> [Brief 1]: Render the records from the line with "This screenshot has width=1190, height=1684." to the line with "Action: [x=31, y=36]" as a JSON list of strings, one string per line, with blank lines left out.

> [Text shown]:
— Start —
The panellist, a person whose portfolio of activities comprises eight separate income streams, said that in his view a portfolio career is more secure than traditional employment.

And there am I trying to tell people that while it may not be secure, for many people the portfolio career is the best work pattern for reasons of lifestyle choice or pragmatic need.  I never really thought of portfolio careers as a smart move for the risk averse. When I work with people for whom a portfolio career seems sensible, it’s often because permanent (full or part time) employment prospect for people with their capabilities are rare. I don’t think I’ve ever suggested to someone that a portfolio career is the way to go for someone seeking financial security.

The reason is fairly obvious. When faced with starting out on your own or finding a job with a regular, known, salary from day one, the salary appears to be a safer proposition.

In the longer term, however, employment is precarious, and living in a world where redundancy can come with short notice, leaving a person without any income, is a reality of the twenty-first century.

So when my panellist pointed out that he no longer has any worry about finding himself without any income, because out of eight activities, even if some of them declined or went through a bad period, he’d still be earning from the others and would have time to fix or replace the failing ones, it made total sense.  Being self-employed is safer than employment.
— End —
Data lines:
— Start —
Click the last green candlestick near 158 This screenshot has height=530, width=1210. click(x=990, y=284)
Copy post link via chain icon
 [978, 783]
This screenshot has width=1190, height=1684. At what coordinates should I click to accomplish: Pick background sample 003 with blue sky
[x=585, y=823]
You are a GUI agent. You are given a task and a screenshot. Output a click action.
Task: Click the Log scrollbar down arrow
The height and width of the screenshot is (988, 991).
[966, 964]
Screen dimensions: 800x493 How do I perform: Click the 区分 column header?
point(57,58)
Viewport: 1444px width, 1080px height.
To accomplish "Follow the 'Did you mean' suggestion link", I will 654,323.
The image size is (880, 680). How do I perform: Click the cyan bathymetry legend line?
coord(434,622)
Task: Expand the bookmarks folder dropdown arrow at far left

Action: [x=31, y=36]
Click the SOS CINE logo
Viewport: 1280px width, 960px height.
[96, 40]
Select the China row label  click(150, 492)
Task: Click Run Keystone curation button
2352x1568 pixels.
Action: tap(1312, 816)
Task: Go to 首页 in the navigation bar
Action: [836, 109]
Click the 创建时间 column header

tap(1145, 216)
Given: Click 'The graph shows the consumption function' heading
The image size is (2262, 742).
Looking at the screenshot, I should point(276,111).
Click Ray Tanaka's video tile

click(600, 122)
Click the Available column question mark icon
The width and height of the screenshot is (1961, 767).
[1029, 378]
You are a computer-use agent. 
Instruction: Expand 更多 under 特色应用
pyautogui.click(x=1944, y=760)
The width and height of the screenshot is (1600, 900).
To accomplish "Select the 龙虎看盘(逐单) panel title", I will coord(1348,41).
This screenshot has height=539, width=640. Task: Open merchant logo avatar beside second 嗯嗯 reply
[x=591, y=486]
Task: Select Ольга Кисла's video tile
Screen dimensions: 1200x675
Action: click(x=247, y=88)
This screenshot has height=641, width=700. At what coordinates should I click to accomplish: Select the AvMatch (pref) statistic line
— End —
> [Brief 2]:
Answer these questions from the text on portfolio careers:
(a) How many separate income streams make up the panellist's portfolio of activities?
(b) What does the text say appears to be the safer proposition when someone is choosing between starting out on their own and taking a job?
(c) How does the text describe employment in the longer term?

> [Exercise response 1]:
[
  "This screenshot has width=1190, height=1684. At what coordinates should I click to accomplish: Pick background sample 003 with blue sky",
  "[x=585, y=823]",
  "You are a GUI agent. You are given a task and a screenshot. Output a click action.",
  "Task: Click the Log scrollbar down arrow",
  "The height and width of the screenshot is (988, 991).",
  "[966, 964]",
  "Screen dimensions: 800x493 How do I perform: Click the 区分 column header?",
  "point(57,58)",
  "Viewport: 1444px width, 1080px height.",
  "To accomplish \"Follow the 'Did you mean' suggestion link\", I will 654,323.",
  "The image size is (880, 680). How do I perform: Click the cyan bathymetry legend line?",
  "coord(434,622)",
  "Task: Expand the bookmarks folder dropdown arrow at far left",
  "Action: [x=31, y=36]"
]

> [Exercise response 2]:
(a) Eight.
(b) A job with a regular, known salary from day one.
(c) As precarious.